Ken vs. a Houston Rockets legend
If you don’t believe that a backyard amateur can beat an NBA player in HORSE, let’s jump in Mr. Peabody’s Wayback Machine to 2009.

True story, I swear it:

I have a hoop on the garage in my backyard. Most days, when I have nothing to do, (and by most days, I mean every day), I go out my back door and shoot some hoops. Over the years, I’ve developed a few trick shots, which I copied from the times I played with the Washington Generals against the Harlem Globetrotters. I know, weird, but I really did suit up with the Generals — twice — when the Globetrotters visited Houston. And both times I kept the uniform.

In 2009, I read a sports story that said shooting was becoming a lost art in the NBA. I may have mentioned that I could beat an NBA player in HORSE under certain conditions. It had to be in my backyard and no dunking.
A week later, a friend of a friend of a friend emailed me, “Robert Horry says he’ll play you.”

Let’s compare and contrast: Starting as the Houston Rockets’ first-round pick in 1992, Robert Horry played 16 years in the NBA and earned seven championship rings, two with the Rockets, two with the Spurs and three with the Lakers. That’s more rings than Michael Jordan, Magic Johnson and Larry Bird.  His nickname is “Big Shot Bob” for his clutch shooting in the playoffs. Me? I once won a 5th-grade bowling tournament, and scored exactly one point on a lucky shot against Bjorn Borg in a fun match at River Oaks Country Club.
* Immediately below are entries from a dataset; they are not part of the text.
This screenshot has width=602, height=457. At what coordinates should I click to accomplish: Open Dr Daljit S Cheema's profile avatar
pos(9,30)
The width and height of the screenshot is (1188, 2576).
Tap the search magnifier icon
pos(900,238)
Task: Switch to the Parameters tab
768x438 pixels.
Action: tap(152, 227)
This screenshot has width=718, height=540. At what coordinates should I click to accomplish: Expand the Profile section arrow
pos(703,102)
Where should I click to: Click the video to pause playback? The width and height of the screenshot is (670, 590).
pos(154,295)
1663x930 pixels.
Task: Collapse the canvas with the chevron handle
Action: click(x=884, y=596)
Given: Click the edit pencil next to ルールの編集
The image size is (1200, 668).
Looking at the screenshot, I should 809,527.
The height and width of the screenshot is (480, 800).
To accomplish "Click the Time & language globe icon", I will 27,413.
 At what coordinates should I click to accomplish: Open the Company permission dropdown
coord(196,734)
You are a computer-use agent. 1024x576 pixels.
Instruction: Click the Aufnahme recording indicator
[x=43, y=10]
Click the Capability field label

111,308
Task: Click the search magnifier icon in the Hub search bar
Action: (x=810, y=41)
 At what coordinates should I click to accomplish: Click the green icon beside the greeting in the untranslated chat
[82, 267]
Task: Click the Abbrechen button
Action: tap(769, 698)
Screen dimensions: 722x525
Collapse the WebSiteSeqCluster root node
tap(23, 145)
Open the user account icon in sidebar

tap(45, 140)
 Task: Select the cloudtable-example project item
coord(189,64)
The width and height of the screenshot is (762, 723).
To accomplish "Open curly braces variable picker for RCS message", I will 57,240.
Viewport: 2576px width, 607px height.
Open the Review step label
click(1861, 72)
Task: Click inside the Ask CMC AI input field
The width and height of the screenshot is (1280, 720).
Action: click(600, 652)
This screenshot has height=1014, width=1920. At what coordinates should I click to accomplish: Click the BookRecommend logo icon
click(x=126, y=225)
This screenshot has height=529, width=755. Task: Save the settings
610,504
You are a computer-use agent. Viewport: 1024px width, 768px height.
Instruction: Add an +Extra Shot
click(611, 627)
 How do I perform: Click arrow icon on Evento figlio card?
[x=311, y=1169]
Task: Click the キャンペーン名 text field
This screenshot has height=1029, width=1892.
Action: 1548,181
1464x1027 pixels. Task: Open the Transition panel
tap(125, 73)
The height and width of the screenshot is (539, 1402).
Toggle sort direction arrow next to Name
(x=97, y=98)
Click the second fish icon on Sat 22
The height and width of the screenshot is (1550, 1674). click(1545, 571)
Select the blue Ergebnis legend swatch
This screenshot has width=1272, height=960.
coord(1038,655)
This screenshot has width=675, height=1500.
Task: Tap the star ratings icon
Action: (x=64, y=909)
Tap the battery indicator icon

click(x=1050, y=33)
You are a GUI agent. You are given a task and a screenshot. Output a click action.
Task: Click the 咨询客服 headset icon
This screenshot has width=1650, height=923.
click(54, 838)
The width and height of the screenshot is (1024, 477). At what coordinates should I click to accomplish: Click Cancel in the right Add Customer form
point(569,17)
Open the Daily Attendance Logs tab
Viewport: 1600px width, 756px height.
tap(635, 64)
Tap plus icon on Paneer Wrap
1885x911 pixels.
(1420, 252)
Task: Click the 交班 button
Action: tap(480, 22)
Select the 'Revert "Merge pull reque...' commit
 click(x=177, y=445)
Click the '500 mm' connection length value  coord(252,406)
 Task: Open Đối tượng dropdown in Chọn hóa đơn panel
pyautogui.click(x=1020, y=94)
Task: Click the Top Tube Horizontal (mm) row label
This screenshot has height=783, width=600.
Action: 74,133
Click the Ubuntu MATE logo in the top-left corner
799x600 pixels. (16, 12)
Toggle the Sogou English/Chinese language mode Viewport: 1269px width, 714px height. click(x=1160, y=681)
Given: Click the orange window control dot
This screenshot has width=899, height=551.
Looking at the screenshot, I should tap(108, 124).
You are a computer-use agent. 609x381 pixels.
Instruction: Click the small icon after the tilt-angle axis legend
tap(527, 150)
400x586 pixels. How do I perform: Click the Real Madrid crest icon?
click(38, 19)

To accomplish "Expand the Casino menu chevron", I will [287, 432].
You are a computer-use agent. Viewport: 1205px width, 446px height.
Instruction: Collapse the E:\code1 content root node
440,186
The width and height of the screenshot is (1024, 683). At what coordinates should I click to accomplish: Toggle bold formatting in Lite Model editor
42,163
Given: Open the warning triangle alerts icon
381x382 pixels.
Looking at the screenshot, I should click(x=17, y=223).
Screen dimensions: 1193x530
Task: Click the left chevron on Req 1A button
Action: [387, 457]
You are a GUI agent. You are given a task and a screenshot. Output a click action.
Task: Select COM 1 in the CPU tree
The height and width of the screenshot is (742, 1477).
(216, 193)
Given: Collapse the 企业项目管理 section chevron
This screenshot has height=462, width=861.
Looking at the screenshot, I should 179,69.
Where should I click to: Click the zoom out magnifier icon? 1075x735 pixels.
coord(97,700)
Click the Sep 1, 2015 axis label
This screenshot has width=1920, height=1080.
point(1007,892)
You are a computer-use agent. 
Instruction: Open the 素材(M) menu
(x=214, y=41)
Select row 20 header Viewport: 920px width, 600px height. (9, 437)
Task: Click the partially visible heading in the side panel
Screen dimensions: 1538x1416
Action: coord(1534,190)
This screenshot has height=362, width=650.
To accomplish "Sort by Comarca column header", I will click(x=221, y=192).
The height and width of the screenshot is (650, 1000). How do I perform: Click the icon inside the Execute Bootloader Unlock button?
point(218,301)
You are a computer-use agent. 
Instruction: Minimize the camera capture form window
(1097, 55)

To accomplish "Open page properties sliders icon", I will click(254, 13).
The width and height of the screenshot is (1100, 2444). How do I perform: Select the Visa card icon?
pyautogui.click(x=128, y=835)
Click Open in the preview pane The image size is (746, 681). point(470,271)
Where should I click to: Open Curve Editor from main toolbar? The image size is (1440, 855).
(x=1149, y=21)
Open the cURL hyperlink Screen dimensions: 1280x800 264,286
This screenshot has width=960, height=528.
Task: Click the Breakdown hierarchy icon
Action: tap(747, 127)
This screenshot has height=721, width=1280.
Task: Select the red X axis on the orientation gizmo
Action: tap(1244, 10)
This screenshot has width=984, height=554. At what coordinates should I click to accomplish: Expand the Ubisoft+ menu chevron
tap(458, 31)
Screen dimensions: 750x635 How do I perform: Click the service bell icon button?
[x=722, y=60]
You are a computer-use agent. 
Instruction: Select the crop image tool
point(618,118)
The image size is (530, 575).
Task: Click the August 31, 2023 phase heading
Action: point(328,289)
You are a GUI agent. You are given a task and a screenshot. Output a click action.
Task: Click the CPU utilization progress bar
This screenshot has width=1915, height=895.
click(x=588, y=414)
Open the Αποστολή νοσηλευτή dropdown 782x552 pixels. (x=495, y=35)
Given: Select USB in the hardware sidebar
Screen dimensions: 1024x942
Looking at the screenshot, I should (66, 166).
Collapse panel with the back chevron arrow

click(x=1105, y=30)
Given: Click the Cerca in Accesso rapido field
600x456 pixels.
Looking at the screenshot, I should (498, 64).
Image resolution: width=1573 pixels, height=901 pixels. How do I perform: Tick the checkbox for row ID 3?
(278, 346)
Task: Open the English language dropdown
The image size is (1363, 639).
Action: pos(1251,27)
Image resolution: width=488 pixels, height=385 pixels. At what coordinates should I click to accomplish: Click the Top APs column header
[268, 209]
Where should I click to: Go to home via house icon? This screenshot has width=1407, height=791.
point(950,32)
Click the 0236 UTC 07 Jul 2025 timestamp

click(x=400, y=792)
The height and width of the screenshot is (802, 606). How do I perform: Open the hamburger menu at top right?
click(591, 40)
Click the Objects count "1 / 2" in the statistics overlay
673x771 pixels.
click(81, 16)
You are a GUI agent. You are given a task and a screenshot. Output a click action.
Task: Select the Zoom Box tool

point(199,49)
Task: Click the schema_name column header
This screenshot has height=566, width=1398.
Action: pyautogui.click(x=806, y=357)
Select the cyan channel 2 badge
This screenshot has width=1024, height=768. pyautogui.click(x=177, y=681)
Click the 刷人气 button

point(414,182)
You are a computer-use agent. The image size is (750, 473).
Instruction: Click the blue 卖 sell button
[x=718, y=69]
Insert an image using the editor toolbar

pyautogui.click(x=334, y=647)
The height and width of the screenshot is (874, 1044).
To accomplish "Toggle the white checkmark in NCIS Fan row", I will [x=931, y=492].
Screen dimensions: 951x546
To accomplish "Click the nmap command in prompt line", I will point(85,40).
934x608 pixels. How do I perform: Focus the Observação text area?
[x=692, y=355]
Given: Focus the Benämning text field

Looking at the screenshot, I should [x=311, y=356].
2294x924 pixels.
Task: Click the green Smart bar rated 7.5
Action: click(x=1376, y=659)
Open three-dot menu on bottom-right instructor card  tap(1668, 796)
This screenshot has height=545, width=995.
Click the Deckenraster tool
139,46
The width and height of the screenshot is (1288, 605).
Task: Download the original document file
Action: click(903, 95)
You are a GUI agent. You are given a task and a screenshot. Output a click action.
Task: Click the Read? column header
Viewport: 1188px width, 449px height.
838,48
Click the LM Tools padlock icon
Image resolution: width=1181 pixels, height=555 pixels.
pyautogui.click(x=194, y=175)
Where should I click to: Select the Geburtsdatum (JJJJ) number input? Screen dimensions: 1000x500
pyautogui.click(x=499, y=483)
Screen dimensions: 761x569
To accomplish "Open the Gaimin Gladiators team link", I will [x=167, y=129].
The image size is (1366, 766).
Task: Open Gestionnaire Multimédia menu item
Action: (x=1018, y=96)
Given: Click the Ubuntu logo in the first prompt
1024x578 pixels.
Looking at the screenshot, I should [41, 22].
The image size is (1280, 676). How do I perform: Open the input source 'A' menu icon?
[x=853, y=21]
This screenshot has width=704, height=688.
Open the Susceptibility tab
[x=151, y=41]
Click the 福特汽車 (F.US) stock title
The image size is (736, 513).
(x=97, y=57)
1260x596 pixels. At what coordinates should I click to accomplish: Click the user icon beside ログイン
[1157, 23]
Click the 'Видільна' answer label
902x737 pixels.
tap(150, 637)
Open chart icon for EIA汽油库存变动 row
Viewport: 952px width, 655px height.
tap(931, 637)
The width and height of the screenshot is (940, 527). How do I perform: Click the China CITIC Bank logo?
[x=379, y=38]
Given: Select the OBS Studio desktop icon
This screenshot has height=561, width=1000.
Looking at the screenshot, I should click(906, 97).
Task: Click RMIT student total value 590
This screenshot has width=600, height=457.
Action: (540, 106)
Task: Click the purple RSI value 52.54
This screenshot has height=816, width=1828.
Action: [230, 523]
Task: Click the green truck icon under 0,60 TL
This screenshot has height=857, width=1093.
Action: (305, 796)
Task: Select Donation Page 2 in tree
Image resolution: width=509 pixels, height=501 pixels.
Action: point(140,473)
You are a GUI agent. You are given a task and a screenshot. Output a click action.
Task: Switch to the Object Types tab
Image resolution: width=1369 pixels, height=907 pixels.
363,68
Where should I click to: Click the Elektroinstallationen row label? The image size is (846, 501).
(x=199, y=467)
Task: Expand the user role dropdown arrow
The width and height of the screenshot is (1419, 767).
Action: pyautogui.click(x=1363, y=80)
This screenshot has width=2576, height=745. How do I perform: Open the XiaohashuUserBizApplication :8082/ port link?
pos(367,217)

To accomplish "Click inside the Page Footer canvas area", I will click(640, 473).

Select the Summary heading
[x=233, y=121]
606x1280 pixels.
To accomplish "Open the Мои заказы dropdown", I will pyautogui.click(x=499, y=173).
My doorbell rang and there stood 6-foot-10 inches of Robert Horry. “You ready?” he said. We walked through my house to my backyard. Prior to this, the most famous person in my house was pro wrestler Kamala the Ugandan Headhunter, real name James Harris from Senatobia, Mississippi.

A surprise winner
I reminded Horry about the no dunking rule and we took a few practice shots. We agreed to play best of three games. When the smoke cleared, I won in two straight. Apparently Horry wasn’t so good at shooting behind his back or bouncing the ball off his head or hook shots from behind my gas grill. In fact, in the second game, I skunked him — I didn’t get a single letter before he missed a behind-the-back bank shot from the left side to lose.

After I whupped Horry in HORSE, we sat in my living room and I asked him every stupid question about the NBA I could think of. Horry put up with my nonsense. He’s of my favorite pro athletes ever. He even autographed a photo for me, writing, “Thanks for teaching me how to shoot.”

That’s my point about the upcoming HORSE Challenge on ESPN. Don’t worry about Paul Pierce being out of shape (which probably isn’t the case, anyway), it doesn’t matter that Zach LaVine can jump eye-to-eye with the hoop. Don’t be concerned that Mike Conley is a current NBA man and Tamika Catchings is a retired WNBA woman.

They’re not playing one-on-one basketball. They’re not playing any sort of basketball. They’re playing HORSE. It’s about putting the ball in the basket. And if I can beat Robert Horry in HORSE, all bets are off. But since betting is allowed on those Internet sites … I’m picking Trae Young. He can heave it from half court, and I’m guessing he’s got some trick shots up his sleeve. If he gets hot, he gets the hardware, which will be delivered at a later date.